Research Roundup: September & October 2018

Wednesday, November 7, 2018
By Jennifer Kornbluth
Lab photo

Here are summaries of a selection of the papers published by Duke Neurobiology in September and October 2018:

Motor Learning:

Court Hull and Elizabeth Fleming found how serotonin (5-HT) reduces granule cell activity without altering temporal representations of mossy fiber input. Such changes in network integration could enable flexible, state-specific suppression of cerebellar sensorimotor input that should not be learned or enable reversal learning for unwanted associations.

Timothy Darlington, Jeffrey Beck, and Stephen Lisberger have discovered how brain circuits combine past experience and sensory inputs. 

The Hull lab shows that the cerebellum can learn from correct movements, not just movement errors. 


Using a transgenic mouse line, Henry Yin and collaborators show that mice with deletion of brain-derived neurotrophic factor (BDNF) and its receptor TrkB exhibit social dominance and decreased inhibition within the prefrontal cortex, a key region regulating social behavior. Reversal of the network imbalance with optogenetic inhibition could rescue the behavior. Their results reveal a role of growth factor signaling within cortical interneurons for the development of social cognition.

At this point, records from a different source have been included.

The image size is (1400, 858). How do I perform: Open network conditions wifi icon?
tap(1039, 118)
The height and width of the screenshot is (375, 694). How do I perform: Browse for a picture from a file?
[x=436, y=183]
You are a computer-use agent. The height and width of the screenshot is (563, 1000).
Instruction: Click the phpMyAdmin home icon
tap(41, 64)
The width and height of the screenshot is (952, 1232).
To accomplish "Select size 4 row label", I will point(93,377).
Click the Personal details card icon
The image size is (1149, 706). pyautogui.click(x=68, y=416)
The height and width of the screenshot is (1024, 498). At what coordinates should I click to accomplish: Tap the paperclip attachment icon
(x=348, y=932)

Greg Field's Lab demonstrates that one type of retinal cell allows mice to be a bit more sensitive to movement in general when it’s dark out, which likely helps them avoid nocturnal predators. 

Kevin Bolding and Kevin Franks revealed how odor identity is preserved in the piriform cortex in spite of wide variations of odor intensity.

Rich Mooney's lab used auditory virtual reality to demonstrate a noise-cancelling circuit in your brain that filters out the thump-thump-thump of your footsteps so that you can hear other things while you walk. 


Al La Spada and collaborators review the intricate genotype–phenotype relationships and common cellular pathways emerging from recent genetic and mechanistic studies.